Robert tiba-tiba ditelpon seorang sahabat lama yang mengajak bertemu sore nanti di bandara. Terakhir mereka bertemu 10 tahun lalu, ketika dia pamit untuk pindah sekeluarga ke luar negeri. Hati Robert gembira karena bisa melepas kangen segera sore ini, rindu pada seorang sahabat bermain sejak SD dulu.

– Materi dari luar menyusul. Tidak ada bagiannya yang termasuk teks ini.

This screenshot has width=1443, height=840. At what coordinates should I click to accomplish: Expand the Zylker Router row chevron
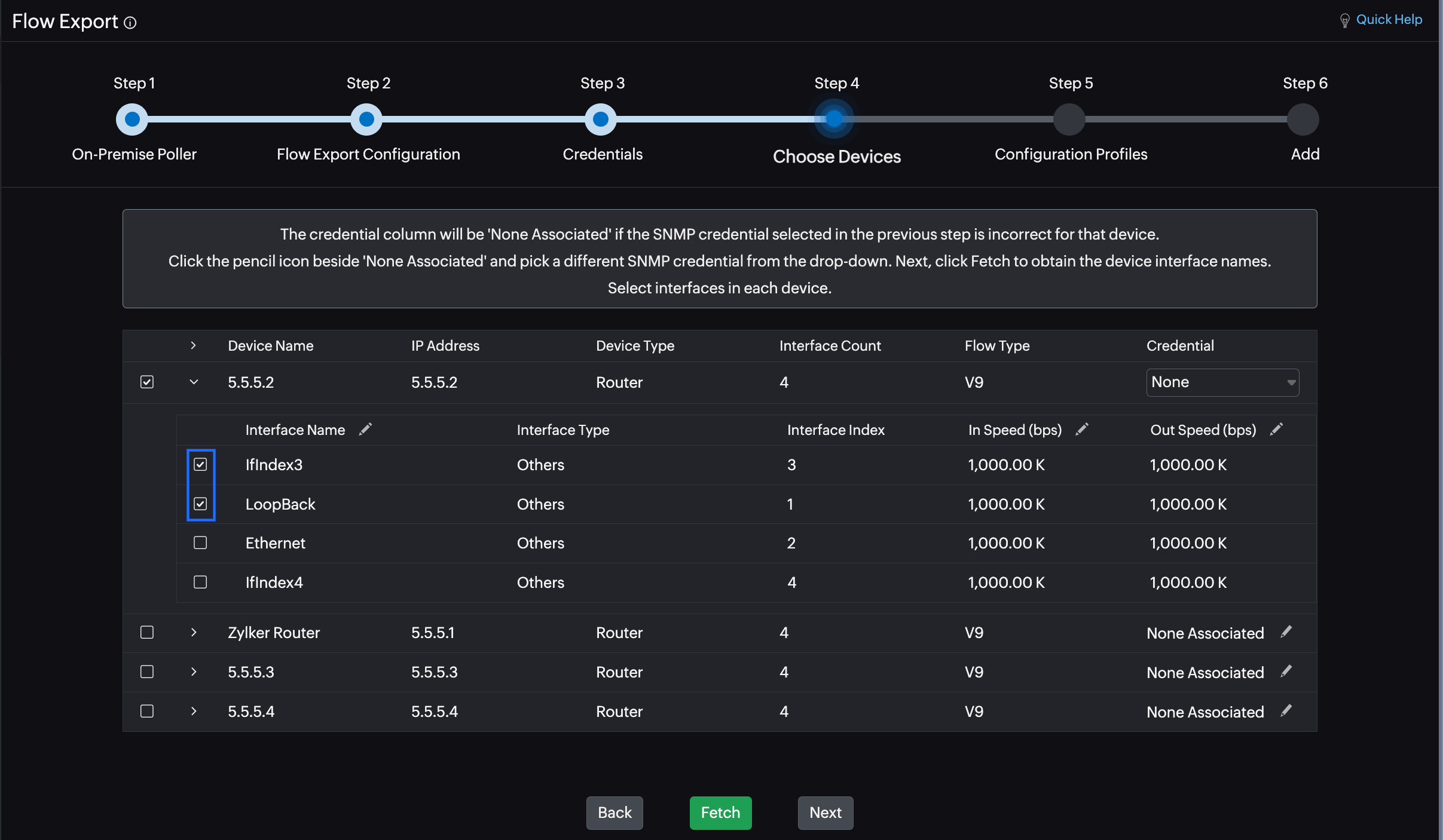[194, 632]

Bak pucuk dicinta ulampun tiba, diapun langsung setuju bertemu tanpa periksa jadwal terlebih dahulu. Alhasil, sekretaris mengingatkan bahwa ada janji untuk bertemu dengan salah seorang klien di sore itu, pada jam yang sama. Sejenak terjadi konflik dalam hati, pilih sahabat yang sudah lama tidak bertemu, atau klien? Mungkinkah dua-duanya? Tidak!! Karena sahabat yang satu ini hanya transit di Jakarta dan akan segera terbang ke negaranya malam ini juga. Hanya ada waktu 2 jam untuk ngobrol di bandara.
Secara profesional, Robert harus menepati janji saya bertemu dengan klien. Tidak ada pilihan lain, juga tidak bisa diwakilkan. Dalam hati timbul kekecewaan, karena kesempatan untuk bertemu dengan sahabat lama hilang sudah. Dengan terpaksa pula dia menelpon kembali sahabat lamanya, memberitahu bahwa dia ada janji bisnis. Dan di akhir telpon, Robert janjikan akan berusaha untuk bertemu walau sedikit terlambat. Dia tidak rela membuang kesempatan untuk bertemu kali ini. Dia masih tidak rela untuk mengatakan ‘No!’ pada apa yang diinginkannya, walau tidak mungkin terjadi.